United States District Court, D. Nebraska

April 26, 2017

PAUL A. ROSBERG, Plaintiff,


          Richard G. Kopf Senior United States District Judge

         Plaintiff filed his Complaint on March 14, 2017. (Filing No. 1.) He has been given leave to proceed in forma pauperis. (Filing No. 5.) The court now conducts an initial review of Plaintiff's Complaint to determine whether summary dismissal is appropriate under 28 U.S.C. § 1915(e)(2).


         Plaintiff sues the State of Nebraska and Paul Vaughn, a district court judge in Knox County, Nebraska, in his official and individual capacities. (Filing No. 1 at CM/ECF p. 2.) Plaintiff believes that Vaughn “is unlawfully ruling” without subject matter jurisdiction. (Id.) Vaughn currently presides over Plaintiff's divorce case. (Id. at CM/ECF p. 3.) Plaintiff alleges that he transferred his divorce case to the “common law jurisdictional side, ” so that he is entitled to a trial by jury under the Seventh Amendment of the U.S. Constitution. (Id.) Plaintiff claims that Vaughn, a chancery judge, prevented him from exercising his right to a jury trial under the common law. (Id. at CM/ECF pp. 3-4.) Plaintiff seeks an order that compels Defendants to allow him to exercise his right to a jury trial “in each and every case that he has filed” and in his current divorce case. (Id. at CM/ECF p. 5.)

         Plaintiff also requests an order that compels Vaughn to recuse himself from Plaintiff's cases. (Id. at CM/ECF p. 8.) He claims that he filed three motions in state district court for Vaughn to recuse himself from his cases and four different lawsuits against Vaughn that are still being litigated. (Id. at CM/ECF pp. 5-6.) Plaintiff believes that Vaughn has consistently shown bias and impartiality against him by dismissing his civil cases, sentencing him to jail without a trial in his divorce case, ruling against most of his motions in his divorce case, and because Plaintiff filed a “Lis Pendens” on Vaughan's real estate. (Id. at CM/ECF pp. 5-6.)

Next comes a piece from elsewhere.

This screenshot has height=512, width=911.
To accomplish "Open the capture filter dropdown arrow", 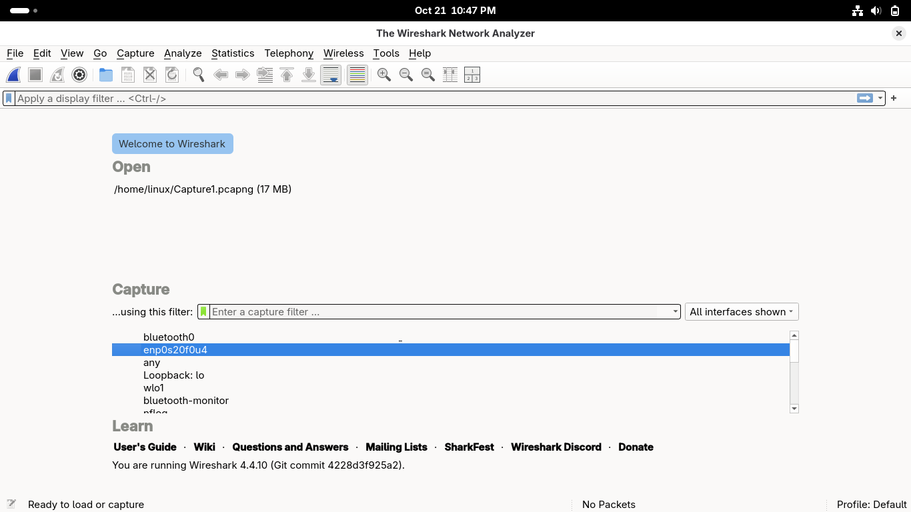I will pyautogui.click(x=675, y=312).
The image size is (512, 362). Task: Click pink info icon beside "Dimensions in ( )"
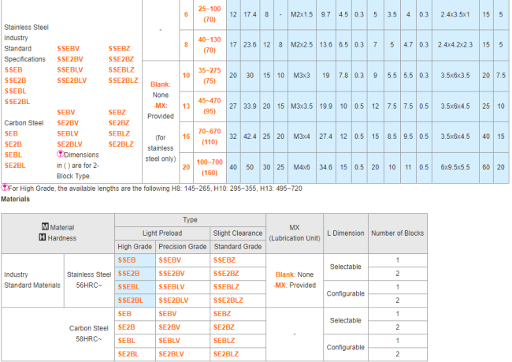(x=61, y=155)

         In addition to the orders to compel, Plaintiff seeks punitive damages and costs and fees. (Id. at CM/ECF p. 9.)


         The court is required to review in forma pauperis complaints to determine whether summary dismissal is appropriate. See 28 U.S.C. § 1915(e). The court must dismiss a complaint or any portion of it that states a frivolous or malicious claim, that fails to state a claim upon which relief may be granted, or that seeks monetary relief from a defendant who is immune from such relief. 28 U.S.C. § 1915(e)(2)(B).

         Pro se plaintiffs must set forth enough factual allegations to “nudge[] their claims across the line from conceivable to plausible, ” or “their complaint must be dismissed.” Bell Atlantic Corp. v. Twombly, 550 U.S. 544, 569-70 (2007); see also Ashcroft v. Iqbal, 556 U.S. 662, 678 (2009) (“A claim has facial plausibility when the plaintiff pleads factual content that allows the court to draw the reasonable inference that the defendant is liable for the misconduct alleged.”).

         “The essential function of a complaint under the Federal Rules of Civil Procedure is to give the opposing party ‘fair notice of the nature and basis or grounds for a claim, and a general indication of the type of litigation involved.'” Topchian v. JPMorgan Chase Bank, N.A., 760 F.3d 843, 848 (8th Cir. 2014) (quoting Hopkins v. Saunders, 199 F.3d 968, 973 (8th Cir. 1999)). However, “[a] pro se complaint must be liberally construed, and pro se litigants are held to a lesser pleading standard than other parties.” Topchian, 760 F.3d at 849 (internal quotation marks and citations omitted).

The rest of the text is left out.